Exercise data Start Marker

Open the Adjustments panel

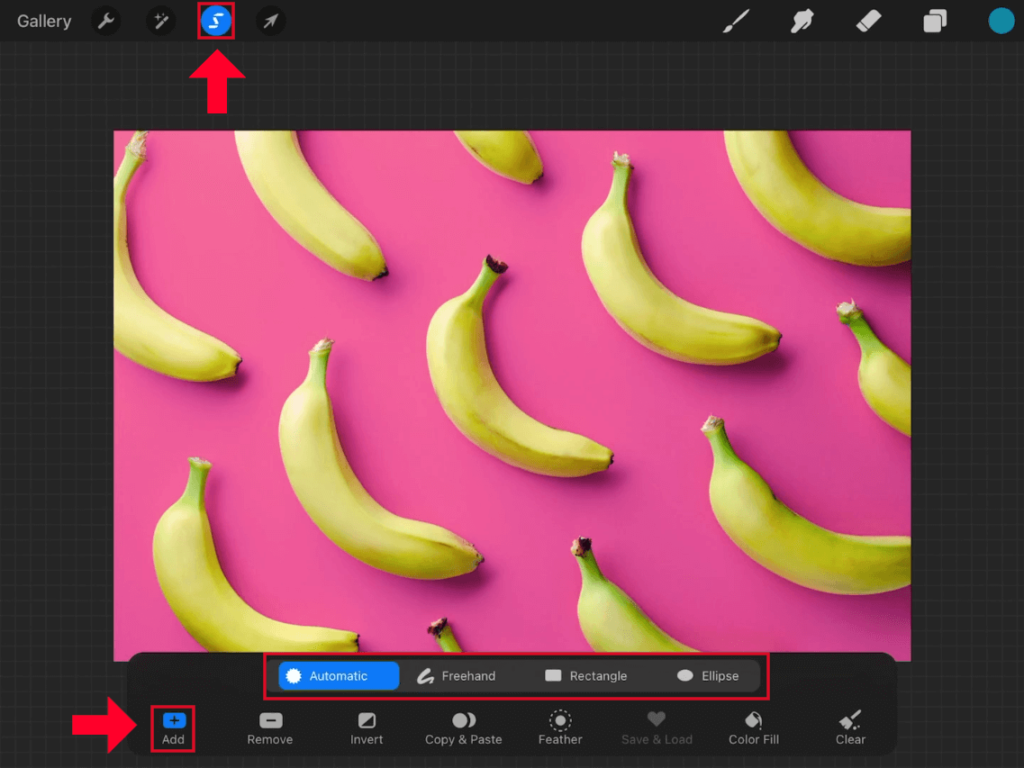pos(161,20)
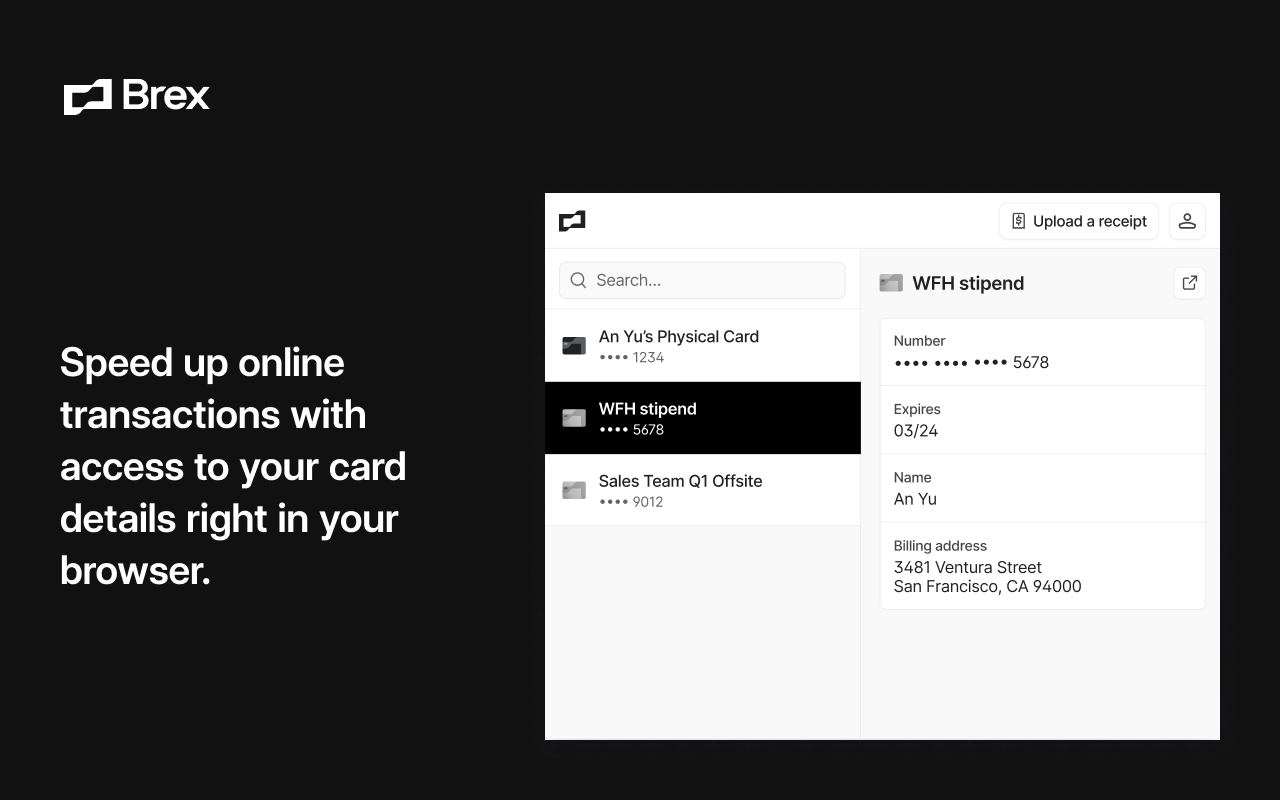The width and height of the screenshot is (1280, 800).
Task: Select the WFH stipend card entry
Action: pyautogui.click(x=702, y=418)

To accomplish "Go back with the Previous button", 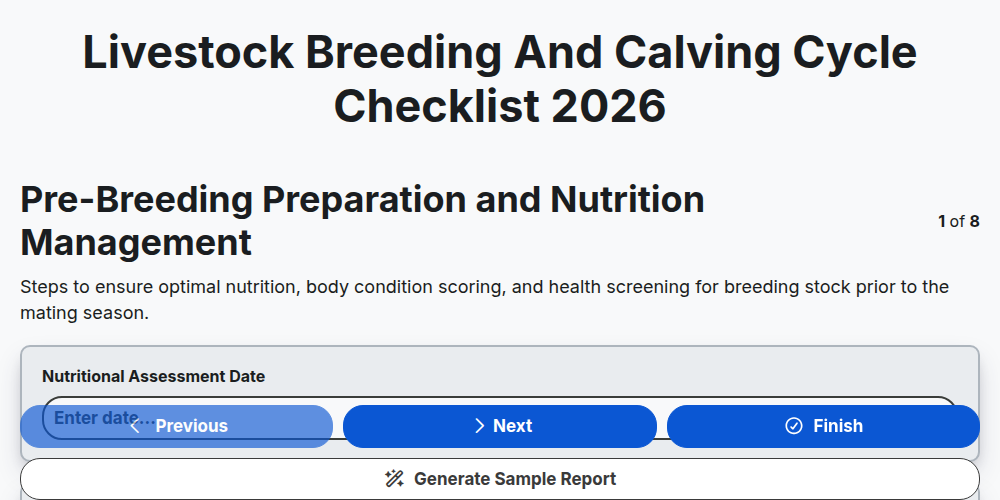I will coord(177,426).
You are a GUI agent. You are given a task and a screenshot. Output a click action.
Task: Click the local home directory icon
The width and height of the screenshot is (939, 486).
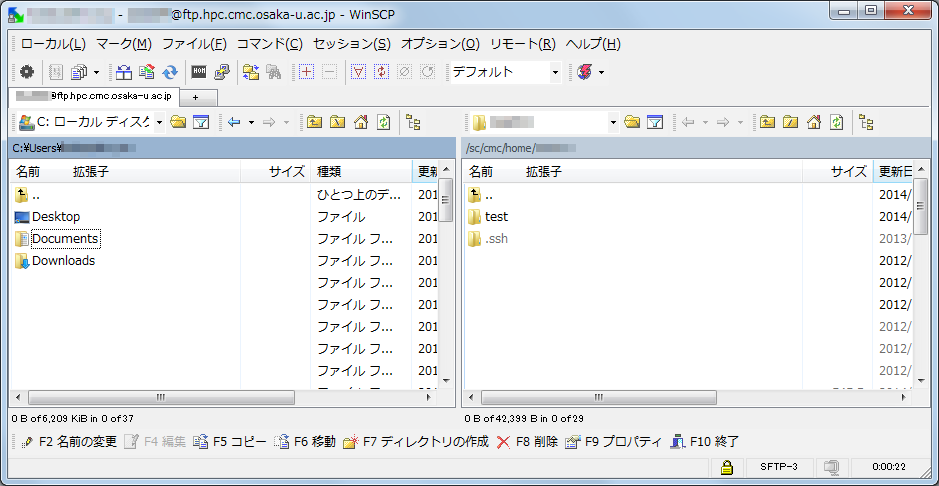(x=361, y=122)
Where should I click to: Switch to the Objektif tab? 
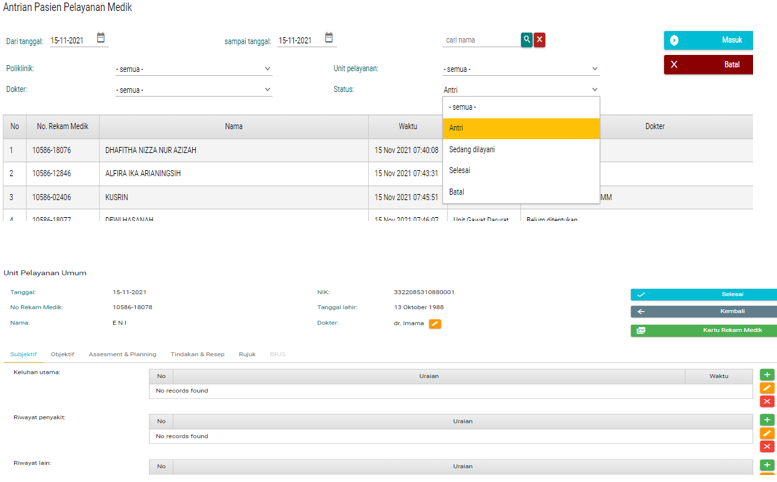tap(62, 354)
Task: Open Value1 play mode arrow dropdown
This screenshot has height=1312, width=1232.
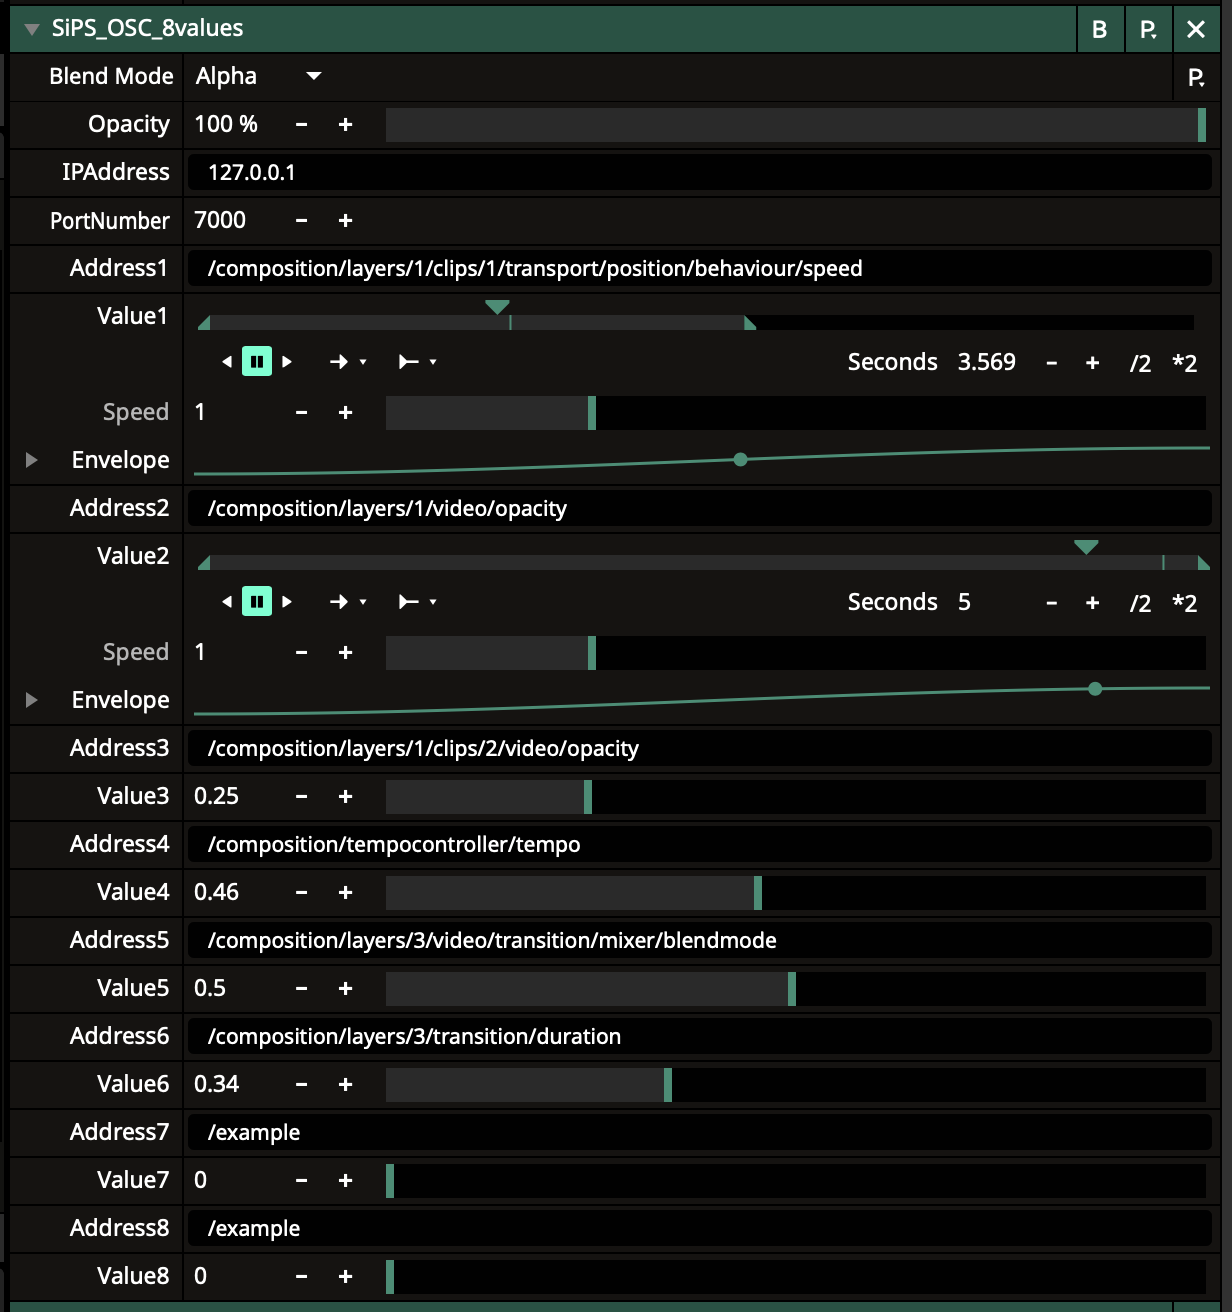Action: click(348, 362)
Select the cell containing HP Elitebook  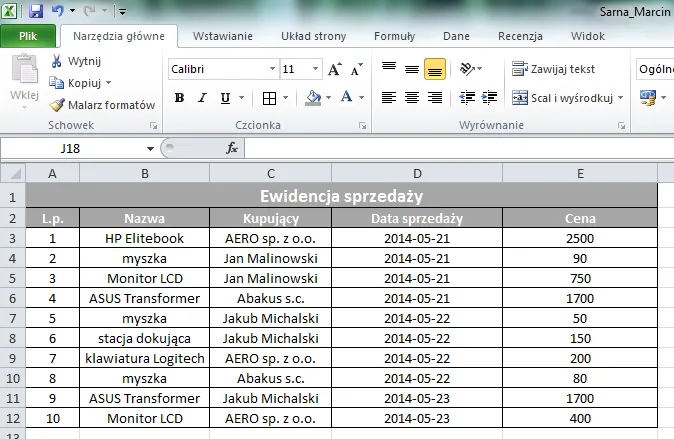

Exercise data End Marker

Action item:
Copying starts at the line containing "Task: Click the local home directory icon" and ends at the last line of the material above; repeat only those lines exactly and omit the pictures.

Output of the task:
Task: Click the local home directory icon
The width and height of the screenshot is (939, 486).
(x=361, y=122)
Where should I click to: Switch to the Objektif tab? 
tap(62, 354)
Task: Open Value1 play mode arrow dropdown
This screenshot has height=1312, width=1232.
Action: click(348, 362)
Select the cell containing HP Elitebook  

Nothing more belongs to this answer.